■ **Assignment**
Answer these questions using the Kim Hawkins profile below:
1. What kind of work did Hawkins do in the Navy?
2. To which hospital ship was she eventually reassigned?
3. According to the Government Accounting Office figure she cites, how many of the 600,000 Gulf War troops have received treatment for diseases and disorders?

Kim Hawkins Awtt Portrait

Kim Hawkins

Gulf War Veteran, Artist : b. 1963

“I took an oath when I joined the Navy. I swore to uphold and defend the Constitution of the United States of America from all enemies, foreign and domestic. Nowhere does it state that I must blindly follow the orders of unjust or immoral leaders. This is the reason that I am compelled to speak out against our use of Depleted Uranium. It is the biggest, invisible danger that our troops and the Iraqi people face and most insidious. What we are committing is a silent genocide of both planet and people.”

Biography

Kim Hawkins was a budding, twenty-five-year-old  artist, living in New York City with no money, when she joined the Navy. “I think we’ve been fighting ever since we stepped off the Mayflower,” she says of her family’s military history. She worked in aviation hydraulics, serving stateside. In 1990, days before Hawkins was to be discharged, she made an ill-advised comment about a rape case in which the offender was given a light penalty. Her tour was extended, and she was sent to the Persian Gulf, and eventually reassigned to the hospital ship, USNS Mercy.

Seeing injured Gulf War troops flown in, many of them casualties of “friendly fire,” opened Hawkins’s awareness of how cruel war is to those who fight. “If you’ve ever thought about going to war at all, you need to go to a V.A. hospital and take a look,” she says. Years later, Hawkins began noticing that the casualties continued even after the fighting stopped. “I was hardly more than thirty years old, and already I’d lost seven or eight [veteran] friends to cancer,” says Hawkins.

She and other Gulf War vets started searching for the reasons for the high cancer statistics among veterans. “It was such an alphabet soup of exposures,” she says, citing chemical weapons that were blown up, burning oil wells, and radiation from depleted uranium (DU) missiles. Made from a cheap byproduct of nuclear energy, DU weapons can penetrate just about anything—and then release billions of radioactive dust particles. The results of dropping hundreds of tons of DU during the Gulf War, says Hawkins, included skyrocketing rates of birth defects and cancer among Iraqi children, a 67 percent birth-defect rate among children of Gulf War vets, and elevated rates of cervical and uterine cancer among vets’ wives—not to mention the cancer and other mysterious ailments among veterans. (In the Iraq War, thousands of tons of DU were used.)

Suicide also runs higher among vets, due in part to post-traumatic stress syndrome (PTSD). Hawkins was diagnosed with PTSD well after the war and endured four years of excruciating treatment. In all, she says, the Government Accounting Office reports that 400,000 of the 600,000 troops who served in the Gulf War have received treatment for diseases and disorders.

Hawkins now speaks wherever she can about hazards of war duty that recruiters don’t mention. “I’m certainly not trying to scare people,” she says. “But if I can spare someone going through some of the experiences I’ve gone through, then that would be a good thing.”

■ **Data supplied**
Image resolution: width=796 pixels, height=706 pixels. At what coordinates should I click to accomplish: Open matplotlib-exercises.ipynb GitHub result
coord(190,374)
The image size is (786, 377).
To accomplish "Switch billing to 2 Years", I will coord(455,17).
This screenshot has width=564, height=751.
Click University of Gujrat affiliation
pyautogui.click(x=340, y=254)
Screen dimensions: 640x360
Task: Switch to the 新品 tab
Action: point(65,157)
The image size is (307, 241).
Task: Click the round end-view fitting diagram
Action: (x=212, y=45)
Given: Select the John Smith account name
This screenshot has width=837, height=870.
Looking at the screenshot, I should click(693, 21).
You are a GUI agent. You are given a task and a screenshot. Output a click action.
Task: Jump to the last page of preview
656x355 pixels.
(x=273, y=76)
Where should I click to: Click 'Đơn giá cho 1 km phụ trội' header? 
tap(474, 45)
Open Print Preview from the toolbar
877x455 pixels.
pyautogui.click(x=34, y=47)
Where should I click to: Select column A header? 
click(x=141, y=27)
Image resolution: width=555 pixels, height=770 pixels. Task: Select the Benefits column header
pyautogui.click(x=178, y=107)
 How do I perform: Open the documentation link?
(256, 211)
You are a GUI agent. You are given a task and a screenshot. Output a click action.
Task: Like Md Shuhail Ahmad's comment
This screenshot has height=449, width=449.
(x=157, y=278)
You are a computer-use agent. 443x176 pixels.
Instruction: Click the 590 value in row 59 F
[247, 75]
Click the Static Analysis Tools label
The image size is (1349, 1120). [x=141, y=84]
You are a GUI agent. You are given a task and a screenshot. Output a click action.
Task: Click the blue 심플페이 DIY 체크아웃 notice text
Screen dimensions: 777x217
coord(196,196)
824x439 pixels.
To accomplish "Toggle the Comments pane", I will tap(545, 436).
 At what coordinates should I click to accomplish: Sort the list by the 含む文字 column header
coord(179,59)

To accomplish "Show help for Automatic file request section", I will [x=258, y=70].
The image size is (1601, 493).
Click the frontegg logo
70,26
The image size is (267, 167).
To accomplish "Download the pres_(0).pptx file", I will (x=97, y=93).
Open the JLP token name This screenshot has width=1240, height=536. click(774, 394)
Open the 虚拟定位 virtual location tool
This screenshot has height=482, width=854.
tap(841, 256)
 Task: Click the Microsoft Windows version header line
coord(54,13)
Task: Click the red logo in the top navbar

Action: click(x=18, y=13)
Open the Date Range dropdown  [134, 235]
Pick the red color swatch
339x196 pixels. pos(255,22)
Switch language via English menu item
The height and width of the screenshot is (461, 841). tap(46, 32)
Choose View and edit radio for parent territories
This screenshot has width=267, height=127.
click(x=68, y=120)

■ **Exercise answer**
1. She worked in aviation hydraulics, serving stateside.
2. The USNS Mercy.
3. 400,000.